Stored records
========================================================================
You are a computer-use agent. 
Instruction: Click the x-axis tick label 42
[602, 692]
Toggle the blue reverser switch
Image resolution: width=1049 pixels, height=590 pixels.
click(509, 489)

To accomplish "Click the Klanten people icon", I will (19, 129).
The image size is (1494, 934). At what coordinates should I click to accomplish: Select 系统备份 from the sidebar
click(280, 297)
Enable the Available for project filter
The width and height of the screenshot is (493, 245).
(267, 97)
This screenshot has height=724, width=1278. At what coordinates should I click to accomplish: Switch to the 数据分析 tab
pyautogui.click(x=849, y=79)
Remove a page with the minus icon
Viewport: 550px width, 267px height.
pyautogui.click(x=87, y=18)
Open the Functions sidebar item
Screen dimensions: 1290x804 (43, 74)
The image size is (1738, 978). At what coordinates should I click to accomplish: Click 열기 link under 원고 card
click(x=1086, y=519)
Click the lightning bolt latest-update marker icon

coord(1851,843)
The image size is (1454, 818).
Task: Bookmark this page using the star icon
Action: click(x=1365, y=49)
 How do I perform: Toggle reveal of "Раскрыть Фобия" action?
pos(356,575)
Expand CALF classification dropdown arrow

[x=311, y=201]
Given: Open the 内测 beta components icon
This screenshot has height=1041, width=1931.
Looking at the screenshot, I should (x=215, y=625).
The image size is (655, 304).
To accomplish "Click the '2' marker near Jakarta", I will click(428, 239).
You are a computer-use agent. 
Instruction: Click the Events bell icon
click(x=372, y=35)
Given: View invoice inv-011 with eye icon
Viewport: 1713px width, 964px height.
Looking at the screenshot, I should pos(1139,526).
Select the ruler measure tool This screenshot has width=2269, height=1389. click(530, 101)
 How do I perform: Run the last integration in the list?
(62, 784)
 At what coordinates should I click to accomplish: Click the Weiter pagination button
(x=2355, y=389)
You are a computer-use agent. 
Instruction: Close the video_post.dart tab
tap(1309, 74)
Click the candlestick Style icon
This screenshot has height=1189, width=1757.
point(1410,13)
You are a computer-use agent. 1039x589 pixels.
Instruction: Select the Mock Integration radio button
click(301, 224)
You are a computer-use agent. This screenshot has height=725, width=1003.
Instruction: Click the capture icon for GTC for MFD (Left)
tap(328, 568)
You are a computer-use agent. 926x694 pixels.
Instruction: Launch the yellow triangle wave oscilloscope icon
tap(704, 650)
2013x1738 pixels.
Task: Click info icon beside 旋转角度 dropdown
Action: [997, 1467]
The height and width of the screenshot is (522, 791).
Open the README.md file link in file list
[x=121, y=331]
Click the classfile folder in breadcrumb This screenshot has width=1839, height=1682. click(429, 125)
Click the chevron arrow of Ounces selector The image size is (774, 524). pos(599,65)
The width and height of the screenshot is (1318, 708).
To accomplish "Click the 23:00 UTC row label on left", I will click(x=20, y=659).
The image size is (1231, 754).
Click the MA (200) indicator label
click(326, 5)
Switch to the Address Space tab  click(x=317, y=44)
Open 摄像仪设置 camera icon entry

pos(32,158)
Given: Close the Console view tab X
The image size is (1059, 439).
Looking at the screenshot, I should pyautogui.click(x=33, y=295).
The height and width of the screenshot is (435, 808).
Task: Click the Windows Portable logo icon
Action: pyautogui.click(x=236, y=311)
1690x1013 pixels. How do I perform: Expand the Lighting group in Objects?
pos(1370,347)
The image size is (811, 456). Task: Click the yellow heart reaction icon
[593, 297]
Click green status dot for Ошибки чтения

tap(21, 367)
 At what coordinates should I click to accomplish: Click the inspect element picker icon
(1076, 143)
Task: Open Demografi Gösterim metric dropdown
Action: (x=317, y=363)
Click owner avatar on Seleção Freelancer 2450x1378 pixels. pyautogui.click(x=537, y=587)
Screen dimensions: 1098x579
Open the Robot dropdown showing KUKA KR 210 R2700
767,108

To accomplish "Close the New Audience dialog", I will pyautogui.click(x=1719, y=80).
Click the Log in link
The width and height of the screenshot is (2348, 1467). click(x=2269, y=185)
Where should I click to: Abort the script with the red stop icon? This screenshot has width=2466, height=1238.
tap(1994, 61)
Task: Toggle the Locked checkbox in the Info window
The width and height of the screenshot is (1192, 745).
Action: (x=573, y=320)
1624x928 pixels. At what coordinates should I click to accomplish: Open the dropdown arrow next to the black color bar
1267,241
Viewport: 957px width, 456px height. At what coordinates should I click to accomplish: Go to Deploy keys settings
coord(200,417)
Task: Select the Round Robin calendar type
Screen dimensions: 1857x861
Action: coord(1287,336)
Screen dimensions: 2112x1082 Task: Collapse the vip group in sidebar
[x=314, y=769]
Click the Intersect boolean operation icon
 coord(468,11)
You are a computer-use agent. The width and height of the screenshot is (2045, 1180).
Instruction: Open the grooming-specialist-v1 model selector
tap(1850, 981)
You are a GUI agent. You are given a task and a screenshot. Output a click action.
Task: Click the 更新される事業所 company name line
========================================================================
__Directions for this task__: Within the records above, each line containing "computer" is to be returned.

__Output for this task__:
You are a computer-use agent. 
You are a computer-use agent. 
You are a computer-use agent. 
You are a computer-use agent. 1039x589 pixels.
You are a computer-use agent. This screenshot has height=725, width=1003.
You are a computer-use agent. 926x694 pixels.
You are a computer-use agent. The width and height of the screenshot is (2045, 1180).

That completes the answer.